Material for this task

───

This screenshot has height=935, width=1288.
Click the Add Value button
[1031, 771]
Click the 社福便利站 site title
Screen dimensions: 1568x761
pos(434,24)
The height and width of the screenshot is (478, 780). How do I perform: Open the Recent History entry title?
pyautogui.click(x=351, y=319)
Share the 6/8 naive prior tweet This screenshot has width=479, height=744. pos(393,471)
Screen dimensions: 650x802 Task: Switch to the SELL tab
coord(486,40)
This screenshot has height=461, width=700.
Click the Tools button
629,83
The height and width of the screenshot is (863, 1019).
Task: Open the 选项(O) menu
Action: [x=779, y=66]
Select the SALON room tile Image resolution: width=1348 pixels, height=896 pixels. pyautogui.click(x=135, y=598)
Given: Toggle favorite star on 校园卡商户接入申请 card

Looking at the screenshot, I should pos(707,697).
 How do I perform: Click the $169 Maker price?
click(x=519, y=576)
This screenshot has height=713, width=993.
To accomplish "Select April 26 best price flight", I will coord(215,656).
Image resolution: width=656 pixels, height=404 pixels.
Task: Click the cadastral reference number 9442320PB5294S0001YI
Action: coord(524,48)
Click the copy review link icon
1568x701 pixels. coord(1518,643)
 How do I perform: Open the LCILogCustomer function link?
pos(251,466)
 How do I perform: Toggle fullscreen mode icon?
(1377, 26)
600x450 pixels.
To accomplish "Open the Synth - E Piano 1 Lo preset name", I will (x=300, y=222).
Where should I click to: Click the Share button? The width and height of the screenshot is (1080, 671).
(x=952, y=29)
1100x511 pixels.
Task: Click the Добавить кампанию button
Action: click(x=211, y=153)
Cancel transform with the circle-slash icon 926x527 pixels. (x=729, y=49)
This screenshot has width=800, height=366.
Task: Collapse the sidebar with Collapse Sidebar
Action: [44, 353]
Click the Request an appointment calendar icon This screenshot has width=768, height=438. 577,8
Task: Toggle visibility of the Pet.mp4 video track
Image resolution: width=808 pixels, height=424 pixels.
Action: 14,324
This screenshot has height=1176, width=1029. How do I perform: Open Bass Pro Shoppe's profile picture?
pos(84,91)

───

Your answer should consist of the material above, written out word for word.

This screenshot has height=935, width=1288.
Click the Add Value button
[1031, 771]
Click the 社福便利站 site title
Screen dimensions: 1568x761
pos(434,24)
The height and width of the screenshot is (478, 780). How do I perform: Open the Recent History entry title?
pyautogui.click(x=351, y=319)
Share the 6/8 naive prior tweet This screenshot has width=479, height=744. pos(393,471)
Screen dimensions: 650x802 Task: Switch to the SELL tab
coord(486,40)
This screenshot has height=461, width=700.
Click the Tools button
629,83
The height and width of the screenshot is (863, 1019).
Task: Open the 选项(O) menu
Action: [x=779, y=66]
Select the SALON room tile Image resolution: width=1348 pixels, height=896 pixels. pyautogui.click(x=135, y=598)
Given: Toggle favorite star on 校园卡商户接入申请 card

Looking at the screenshot, I should pos(707,697).
 How do I perform: Click the $169 Maker price?
click(x=519, y=576)
This screenshot has height=713, width=993.
To accomplish "Select April 26 best price flight", I will coord(215,656).
Image resolution: width=656 pixels, height=404 pixels.
Task: Click the cadastral reference number 9442320PB5294S0001YI
Action: coord(524,48)
Click the copy review link icon
1568x701 pixels. coord(1518,643)
 How do I perform: Open the LCILogCustomer function link?
pos(251,466)
 How do I perform: Toggle fullscreen mode icon?
(1377, 26)
600x450 pixels.
To accomplish "Open the Synth - E Piano 1 Lo preset name", I will (x=300, y=222).
Where should I click to: Click the Share button? The width and height of the screenshot is (1080, 671).
(x=952, y=29)
1100x511 pixels.
Task: Click the Добавить кампанию button
Action: click(x=211, y=153)
Cancel transform with the circle-slash icon 926x527 pixels. (x=729, y=49)
This screenshot has width=800, height=366.
Task: Collapse the sidebar with Collapse Sidebar
Action: [44, 353]
Click the Request an appointment calendar icon This screenshot has width=768, height=438. 577,8
Task: Toggle visibility of the Pet.mp4 video track
Image resolution: width=808 pixels, height=424 pixels.
Action: 14,324
This screenshot has height=1176, width=1029. How do I perform: Open Bass Pro Shoppe's profile picture?
pos(84,91)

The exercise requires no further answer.